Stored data
---------------
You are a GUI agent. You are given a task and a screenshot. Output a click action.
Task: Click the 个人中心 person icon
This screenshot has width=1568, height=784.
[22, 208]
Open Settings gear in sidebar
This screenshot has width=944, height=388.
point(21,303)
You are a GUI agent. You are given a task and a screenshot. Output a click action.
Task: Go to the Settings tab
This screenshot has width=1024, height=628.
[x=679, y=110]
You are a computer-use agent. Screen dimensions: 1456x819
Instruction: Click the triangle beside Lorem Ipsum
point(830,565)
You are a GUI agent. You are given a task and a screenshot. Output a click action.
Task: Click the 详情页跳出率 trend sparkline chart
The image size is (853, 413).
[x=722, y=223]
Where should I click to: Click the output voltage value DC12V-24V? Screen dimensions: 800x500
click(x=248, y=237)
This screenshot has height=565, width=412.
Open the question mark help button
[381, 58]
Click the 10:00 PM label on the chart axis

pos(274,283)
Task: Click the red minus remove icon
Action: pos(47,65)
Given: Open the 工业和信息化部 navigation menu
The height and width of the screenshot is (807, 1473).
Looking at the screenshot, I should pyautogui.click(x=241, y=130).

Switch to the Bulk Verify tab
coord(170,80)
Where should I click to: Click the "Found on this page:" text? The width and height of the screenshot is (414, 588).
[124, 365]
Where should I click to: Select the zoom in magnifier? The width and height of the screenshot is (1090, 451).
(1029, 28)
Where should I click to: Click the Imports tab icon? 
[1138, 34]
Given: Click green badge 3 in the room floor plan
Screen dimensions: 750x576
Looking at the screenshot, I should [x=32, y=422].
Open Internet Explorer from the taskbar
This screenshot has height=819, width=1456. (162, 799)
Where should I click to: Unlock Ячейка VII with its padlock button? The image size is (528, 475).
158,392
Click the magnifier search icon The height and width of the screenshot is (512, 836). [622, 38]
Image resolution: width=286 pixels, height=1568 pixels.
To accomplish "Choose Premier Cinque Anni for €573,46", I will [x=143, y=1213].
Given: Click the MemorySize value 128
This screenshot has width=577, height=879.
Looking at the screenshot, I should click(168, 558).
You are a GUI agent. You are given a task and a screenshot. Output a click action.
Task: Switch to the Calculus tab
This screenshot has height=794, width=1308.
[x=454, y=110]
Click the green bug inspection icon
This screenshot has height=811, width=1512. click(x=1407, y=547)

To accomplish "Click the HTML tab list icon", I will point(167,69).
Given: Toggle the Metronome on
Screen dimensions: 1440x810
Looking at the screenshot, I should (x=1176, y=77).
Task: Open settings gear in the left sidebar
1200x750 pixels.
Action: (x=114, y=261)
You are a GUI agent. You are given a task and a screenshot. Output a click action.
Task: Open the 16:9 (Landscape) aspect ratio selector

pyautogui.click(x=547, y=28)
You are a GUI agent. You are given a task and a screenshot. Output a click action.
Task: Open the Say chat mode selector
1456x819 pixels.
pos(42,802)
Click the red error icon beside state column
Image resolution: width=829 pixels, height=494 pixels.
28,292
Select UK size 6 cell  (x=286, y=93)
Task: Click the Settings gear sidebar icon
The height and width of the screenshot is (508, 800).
---------------
◆ **Task details**:
Copy out the whole listing above, line for line, without changing anything.

◆ **Response to the exercise**:
You are a GUI agent. You are given a task and a screenshot. Output a click action.
Task: Click the 个人中心 person icon
This screenshot has width=1568, height=784.
[22, 208]
Open Settings gear in sidebar
This screenshot has width=944, height=388.
point(21,303)
You are a GUI agent. You are given a task and a screenshot. Output a click action.
Task: Go to the Settings tab
This screenshot has width=1024, height=628.
[x=679, y=110]
You are a computer-use agent. Screen dimensions: 1456x819
Instruction: Click the triangle beside Lorem Ipsum
point(830,565)
You are a GUI agent. You are given a task and a screenshot. Output a click action.
Task: Click the 详情页跳出率 trend sparkline chart
The image size is (853, 413).
[x=722, y=223]
Where should I click to: Click the output voltage value DC12V-24V? Screen dimensions: 800x500
click(x=248, y=237)
This screenshot has height=565, width=412.
Open the question mark help button
[381, 58]
Click the 10:00 PM label on the chart axis

pos(274,283)
Task: Click the red minus remove icon
Action: pos(47,65)
Given: Open the 工业和信息化部 navigation menu
The height and width of the screenshot is (807, 1473).
Looking at the screenshot, I should pyautogui.click(x=241, y=130).

Switch to the Bulk Verify tab
coord(170,80)
Where should I click to: Click the "Found on this page:" text? The width and height of the screenshot is (414, 588).
[124, 365]
Where should I click to: Select the zoom in magnifier? The width and height of the screenshot is (1090, 451).
(1029, 28)
Where should I click to: Click the Imports tab icon? 
[1138, 34]
Given: Click green badge 3 in the room floor plan
Screen dimensions: 750x576
Looking at the screenshot, I should [x=32, y=422].
Open Internet Explorer from the taskbar
This screenshot has height=819, width=1456. (162, 799)
Where should I click to: Unlock Ячейка VII with its padlock button? The image size is (528, 475).
158,392
Click the magnifier search icon The height and width of the screenshot is (512, 836). [622, 38]
Image resolution: width=286 pixels, height=1568 pixels.
To accomplish "Choose Premier Cinque Anni for €573,46", I will [x=143, y=1213].
Given: Click the MemorySize value 128
This screenshot has width=577, height=879.
Looking at the screenshot, I should click(168, 558).
You are a GUI agent. You are given a task and a screenshot. Output a click action.
Task: Switch to the Calculus tab
This screenshot has height=794, width=1308.
[x=454, y=110]
Click the green bug inspection icon
This screenshot has height=811, width=1512. click(x=1407, y=547)

To accomplish "Click the HTML tab list icon", I will point(167,69).
Given: Toggle the Metronome on
Screen dimensions: 1440x810
Looking at the screenshot, I should (x=1176, y=77).
Task: Open settings gear in the left sidebar
1200x750 pixels.
Action: (x=114, y=261)
You are a GUI agent. You are given a task and a screenshot. Output a click action.
Task: Open the 16:9 (Landscape) aspect ratio selector

pyautogui.click(x=547, y=28)
You are a GUI agent. You are given a task and a screenshot. Output a click action.
Task: Open the Say chat mode selector
1456x819 pixels.
pos(42,802)
Click the red error icon beside state column
Image resolution: width=829 pixels, height=494 pixels.
28,292
Select UK size 6 cell  (x=286, y=93)
Task: Click the Settings gear sidebar icon
The height and width of the screenshot is (508, 800).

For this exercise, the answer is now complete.